Anche l’allestimento segue il concept di base: sono stati scelti infatti materiali che rievocano il lavoro artigianale e autoprodotto: il metallo e l’OSB (materiale composito di pezzi di legno di pioppo del Monferrato).

Dopo aver risposto alla domanda “Che Cosa è il Design Italiano?” con Le Sette Ossessioni del Design Italiano, Serie Fuori Serie, Quali cose siamo, Le fabbriche dei sogni, TDM5: grafica italiana e Design, La sindrome dell’influenza, arriviamo a scoprire come il design si salva al tempo della crisi.

Il design italiano oltre la crisi. Autarchia, austerità, autoproduzione Triennale Design Museum, Orari: Martedi – Domenica 10.30 – 20.30 Giovedì 10.30 – 23.00 Biglietti: 8,00 euro intero, 6,50 euro ridotto

 

LEONARDO ICON

Leonardo Da Vinci ancora una volta protagonista di Milano. Si è inaugurata ieri sera la scultura intitolata “Leonardo Icon“, opera ispirata al genio di Leonardo e appositamente disegnata dall’architetto Daniel Libeskind per valorizzare la piazza Pio XI recentemente pedonalizzata. Leonardo continua quindi a dialogare, con un rapporto lungo decenni, con la Biblioteca e la Pinacoteca Ambrosiana che sorgono sulla piazza, scrigni d’arte contenenti tra l’altro il famoso Ritratto di Musico e l’importantissimo Codice Atlantico, a opera del maestro toscano.

Luogo e posizione centralissima per la scultura dell’archistar Libeskind, che oltre ad impreziosire la riqualificata piazza, ha “giocato” con Leonardo non solo per omaggiare il suo genio, ma anche sottolineandone il talento artistico, creando per la scultura un basamento circolare riproducente la mappa della città di Milano così come Leonardo stesso l’aveva descritta.
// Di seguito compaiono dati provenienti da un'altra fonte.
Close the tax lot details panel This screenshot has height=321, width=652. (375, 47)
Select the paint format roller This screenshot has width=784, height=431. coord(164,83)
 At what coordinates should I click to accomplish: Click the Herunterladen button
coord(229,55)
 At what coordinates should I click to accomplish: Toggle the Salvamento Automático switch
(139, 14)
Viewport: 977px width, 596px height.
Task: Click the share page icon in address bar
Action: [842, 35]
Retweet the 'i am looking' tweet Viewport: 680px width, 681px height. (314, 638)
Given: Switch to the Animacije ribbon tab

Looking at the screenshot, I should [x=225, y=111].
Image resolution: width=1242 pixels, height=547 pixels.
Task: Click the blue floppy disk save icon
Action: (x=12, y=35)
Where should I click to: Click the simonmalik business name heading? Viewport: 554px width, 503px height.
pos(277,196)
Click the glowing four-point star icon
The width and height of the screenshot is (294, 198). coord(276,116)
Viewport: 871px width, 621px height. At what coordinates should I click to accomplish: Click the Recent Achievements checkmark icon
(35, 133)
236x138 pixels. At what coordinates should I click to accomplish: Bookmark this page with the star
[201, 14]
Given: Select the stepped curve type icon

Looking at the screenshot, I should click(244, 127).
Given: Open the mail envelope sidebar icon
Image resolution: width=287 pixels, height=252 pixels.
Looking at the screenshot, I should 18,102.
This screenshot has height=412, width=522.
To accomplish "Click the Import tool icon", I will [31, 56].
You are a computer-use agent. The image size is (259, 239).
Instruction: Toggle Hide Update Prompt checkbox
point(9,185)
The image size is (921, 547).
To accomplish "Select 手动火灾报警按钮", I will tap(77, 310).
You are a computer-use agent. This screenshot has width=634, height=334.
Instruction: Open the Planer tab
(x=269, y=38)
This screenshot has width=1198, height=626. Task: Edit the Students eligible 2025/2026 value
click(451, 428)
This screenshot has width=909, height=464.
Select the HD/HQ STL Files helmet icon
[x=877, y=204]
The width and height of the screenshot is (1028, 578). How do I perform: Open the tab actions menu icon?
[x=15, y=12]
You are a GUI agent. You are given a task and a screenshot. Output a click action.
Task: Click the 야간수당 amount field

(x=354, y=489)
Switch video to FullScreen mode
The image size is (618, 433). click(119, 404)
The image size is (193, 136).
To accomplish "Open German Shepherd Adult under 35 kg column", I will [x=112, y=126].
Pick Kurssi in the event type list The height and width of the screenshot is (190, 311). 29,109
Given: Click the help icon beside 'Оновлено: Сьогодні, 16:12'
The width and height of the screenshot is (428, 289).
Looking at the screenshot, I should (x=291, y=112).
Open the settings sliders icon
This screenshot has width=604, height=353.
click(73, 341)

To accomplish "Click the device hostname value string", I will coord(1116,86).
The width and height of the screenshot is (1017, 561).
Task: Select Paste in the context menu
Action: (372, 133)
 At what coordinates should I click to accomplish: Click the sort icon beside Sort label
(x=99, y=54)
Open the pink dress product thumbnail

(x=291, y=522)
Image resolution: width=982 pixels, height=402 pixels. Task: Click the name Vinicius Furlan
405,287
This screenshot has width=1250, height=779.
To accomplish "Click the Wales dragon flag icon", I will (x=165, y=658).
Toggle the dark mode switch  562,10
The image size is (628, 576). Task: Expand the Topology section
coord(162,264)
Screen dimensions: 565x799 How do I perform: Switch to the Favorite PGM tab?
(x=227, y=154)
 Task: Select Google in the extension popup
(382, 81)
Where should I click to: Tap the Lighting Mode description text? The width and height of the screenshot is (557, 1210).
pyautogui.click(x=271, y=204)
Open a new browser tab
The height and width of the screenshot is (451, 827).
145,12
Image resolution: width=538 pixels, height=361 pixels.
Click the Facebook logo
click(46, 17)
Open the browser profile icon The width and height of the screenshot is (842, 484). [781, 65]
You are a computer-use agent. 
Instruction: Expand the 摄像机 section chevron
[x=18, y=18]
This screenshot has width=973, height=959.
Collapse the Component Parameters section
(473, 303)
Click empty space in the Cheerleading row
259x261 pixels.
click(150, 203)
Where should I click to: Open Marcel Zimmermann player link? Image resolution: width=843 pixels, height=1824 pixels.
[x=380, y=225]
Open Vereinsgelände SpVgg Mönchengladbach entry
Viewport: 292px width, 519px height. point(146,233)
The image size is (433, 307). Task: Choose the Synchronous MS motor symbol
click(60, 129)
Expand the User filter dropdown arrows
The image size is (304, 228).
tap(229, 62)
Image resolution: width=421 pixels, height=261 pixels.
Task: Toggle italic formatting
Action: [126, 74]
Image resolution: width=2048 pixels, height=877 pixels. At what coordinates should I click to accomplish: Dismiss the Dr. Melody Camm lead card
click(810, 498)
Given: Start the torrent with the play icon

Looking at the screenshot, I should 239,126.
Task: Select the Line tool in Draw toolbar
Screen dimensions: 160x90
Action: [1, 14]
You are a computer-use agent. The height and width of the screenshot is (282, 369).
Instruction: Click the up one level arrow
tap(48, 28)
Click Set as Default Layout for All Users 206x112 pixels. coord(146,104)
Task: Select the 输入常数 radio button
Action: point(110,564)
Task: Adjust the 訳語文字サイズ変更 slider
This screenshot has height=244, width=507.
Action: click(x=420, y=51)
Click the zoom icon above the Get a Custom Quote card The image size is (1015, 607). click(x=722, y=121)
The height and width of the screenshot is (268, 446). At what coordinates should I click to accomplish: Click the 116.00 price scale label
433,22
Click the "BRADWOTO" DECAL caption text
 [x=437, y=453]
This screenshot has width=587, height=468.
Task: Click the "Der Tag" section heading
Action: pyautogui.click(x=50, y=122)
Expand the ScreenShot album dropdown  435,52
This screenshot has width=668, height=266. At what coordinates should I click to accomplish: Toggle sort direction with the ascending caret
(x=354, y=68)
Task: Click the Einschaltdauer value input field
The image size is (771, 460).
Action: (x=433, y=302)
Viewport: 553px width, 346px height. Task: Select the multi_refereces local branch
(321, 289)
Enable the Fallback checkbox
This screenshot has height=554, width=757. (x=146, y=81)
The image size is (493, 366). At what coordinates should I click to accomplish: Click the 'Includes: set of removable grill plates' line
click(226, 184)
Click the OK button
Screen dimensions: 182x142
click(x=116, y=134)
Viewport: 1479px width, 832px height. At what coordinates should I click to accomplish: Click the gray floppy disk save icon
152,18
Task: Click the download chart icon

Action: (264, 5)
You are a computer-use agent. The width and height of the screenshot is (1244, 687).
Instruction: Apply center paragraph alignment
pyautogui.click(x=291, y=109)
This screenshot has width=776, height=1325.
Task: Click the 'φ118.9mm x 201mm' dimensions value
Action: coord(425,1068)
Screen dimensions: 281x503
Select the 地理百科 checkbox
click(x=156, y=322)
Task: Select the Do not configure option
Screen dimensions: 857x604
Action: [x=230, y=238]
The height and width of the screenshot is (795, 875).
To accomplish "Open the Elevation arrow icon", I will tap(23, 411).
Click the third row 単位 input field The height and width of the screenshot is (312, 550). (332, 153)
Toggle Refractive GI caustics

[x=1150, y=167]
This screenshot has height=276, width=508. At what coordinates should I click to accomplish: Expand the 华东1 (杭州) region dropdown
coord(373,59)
Un’operazione in linea con il programma di Expo 2015, che tenta di arricchire la città con opere e trasformazioni di ambito culturale a cui il grande pubblico può relazionarsi e magari farle diventare nuovi punti di riferimento urbano.

Leonardo Icon si presenta come un totem di quasi tre metri, fatto di leghe metalliche, che l’amministrazione comunale ritiene particolarmente significativo per il rilancio della piazza Pio XI.

“Quest’opera si trova all’interno di un simbolo della trasformazione della nostra città: due anni fa questa piazza era un parcheggio selvaggio ora è un gioiello pedonale che vogliamo sia conosciuto da sempre più milanesi e turisti”, ha dichiarato l’assessore alla Mobilità Pierfrancesco Maran. “Per questo l’arrivo dell’opera di Libeskind è doppiamente importante, perché racconta la Pinacoteca e Leonardo ai milanesi in un nuovo contesto pedonale ancora tutto da scoprire. Oggi nasce una nuova stagione, la Pinacoteca riprende il suo giusto ruolo in città”.

 

MUNARI POLITECNICO

Il genio di Bruno Munari ha spaziato in diversi campi: dalla grafica all’editoria, dalla pedagogia al design, passando per l’arte più pura. La mostra “Munari politecnico“, allestita nello spazio mostre del Museo del ‘900, propone un percorso affascinante su alcune delle sperimentazioni/invenzioni progettate dall’artista.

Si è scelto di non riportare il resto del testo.